§ The ATTORNEY-GENERAL (Sir John Simon)I beg to move, "That leave be given to introduce a Bill to amend the Universities and College Estates Acts, and to extend powers of the Universities of Oxford and Cambridge and the Colleges therein to make Statutes for purposes connected with the present War."
Every part of the community has made a ready and a full response to the call of the country for men to join the armed forces of the Crown, but nowhere has the response been more prompt and spirited than in our ancient universities. Anyone who visits them at this moment cannot fail to be struck by the change that has come over the scenes. At Oxford, for example, the examination schools have been turned into a military hospital, colleges are housing soldiers instead of students, the university parks have become a training ground, and practically the only undergraduates whom you can see in academical costume are those who are physically disqualified for military service. About two-thirds of the students who would ordinarily be in residence at Oxford have joined the Army, and corresponding figures, as I learn from material given me by the hon. and learned Gentleman the Member for the University of Cambridge (Mr. Rawlinson), are available for Cambridge. This splendid contribution has not been possible without sacrifice and anxiety—alike on the part of those who have volunteered and on the part of the colleges to which they belong. At Oxford, to take an example, there are some 2,000 who would be ordinarily in residence if we were at peace, but who in this time of emergency have joined the King's Forces; and of those 2,000 no less than 500 are scholars or exhibitioners—that is to say, they are young men in many cases of small means whose opportunity for going to the university at all has arisen from the prizes which they have won, and unless emergency provisions are now made such as we propose the colleges to which they belong, colleges which have elected them as scholars, cannot readily adjust their scholarships so as to provide financial aid for the present holders when they return from the War.
That is one of the objects which we have in promoting this Bill. Take the second 180 case. Many of the younger tutors and lecturers in the universities have suspended their teaching in order to enter the Army for the time being. But they hold their fellowships on the fixed and necessary condition that they reside and teach; consequently, there is the danger of losing their fellowships altogether owing to the response which they have made to the call of the country, and, unless the colleges can promptly obtain power to suspend those conditions for the time being, these fellowships will lapse. I will take the third case. The Bill also makes emergency provisions for university and college finance. To the greater part of the institutions in both Oxford and Cambridge it means a sudden and most serious loss of revenue, and power is therefore asked to make good temporary deficiencies in income by borrowing—to make good those temporary deficiencies by enabling corporate revenue—revenue from investments and the like to subsidise funds which depend upon fees so far as is necessary, and to suspend, with the leave of the Board of Agriculture, the sinking fund repayments in respect of capital expenditure which was authorised in time of peace.
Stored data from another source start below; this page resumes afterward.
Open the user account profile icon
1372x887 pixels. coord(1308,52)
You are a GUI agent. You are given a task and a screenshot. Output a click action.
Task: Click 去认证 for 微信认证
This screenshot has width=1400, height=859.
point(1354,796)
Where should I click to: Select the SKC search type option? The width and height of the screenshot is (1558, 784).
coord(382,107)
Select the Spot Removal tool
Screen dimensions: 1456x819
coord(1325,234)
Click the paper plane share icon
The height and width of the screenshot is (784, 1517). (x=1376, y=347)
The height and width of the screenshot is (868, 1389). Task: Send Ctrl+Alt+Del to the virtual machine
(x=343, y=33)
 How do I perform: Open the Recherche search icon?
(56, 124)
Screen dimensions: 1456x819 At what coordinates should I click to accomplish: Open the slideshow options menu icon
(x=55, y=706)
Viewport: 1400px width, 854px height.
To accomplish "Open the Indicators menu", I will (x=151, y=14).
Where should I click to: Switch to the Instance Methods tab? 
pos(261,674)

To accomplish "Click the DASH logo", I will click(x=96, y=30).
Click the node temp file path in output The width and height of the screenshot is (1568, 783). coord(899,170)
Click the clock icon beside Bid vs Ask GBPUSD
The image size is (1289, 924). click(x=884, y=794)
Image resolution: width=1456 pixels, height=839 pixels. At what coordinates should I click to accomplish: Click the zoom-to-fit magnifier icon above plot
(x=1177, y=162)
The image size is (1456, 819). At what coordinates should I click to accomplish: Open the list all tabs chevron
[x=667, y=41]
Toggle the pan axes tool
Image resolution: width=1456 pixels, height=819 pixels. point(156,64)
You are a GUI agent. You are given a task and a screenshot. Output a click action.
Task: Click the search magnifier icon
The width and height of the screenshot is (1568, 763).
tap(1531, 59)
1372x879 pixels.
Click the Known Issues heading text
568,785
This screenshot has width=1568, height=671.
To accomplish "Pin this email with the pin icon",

The provisions of the Bill are purely permissive, and they will only be taken advantage of so far as in individual cases the university authorities or college authorities find necessary. Moreover, the operation of the Bill is limited to the period of emergency. That period, however, will not terminate on the day when peace is declared, for it must take some time for university and college finances to recover from the strain which the situation is putting upon them. We propose in the Bill to define the emergency period as ending at the close of the calendar year in which the War terminates, or, if the War terminates in the latter part of the year, then to allow the emergency period to continue until the end of the next following calendar year. That we think will give the authorities sufficient time to adjust their position after the War has come to an end. There is only one other thing I want to say. The House will, of course, understand that the universities are not asking for any assistance from the Treasury or the taxpayer. They are merely asking for power to enlarge and modify their existing regulations so as to enable them to overcome the difficulties with which they are faced. I am confident that the House will very readily give to them the powers which they need in order that 181 they may meet as best they can a situation which is due—and due entirely—to the patriotism of their members.
§ Question put, and agreed to.
§ Bill ordered to be brought in by the Attorney-General, the Prime Minister, Mr. Pease, and the Solicitor-General. Presented accordingly, and read the first time; to be read a second time To-morrow, and to be printed. [Bill 32.]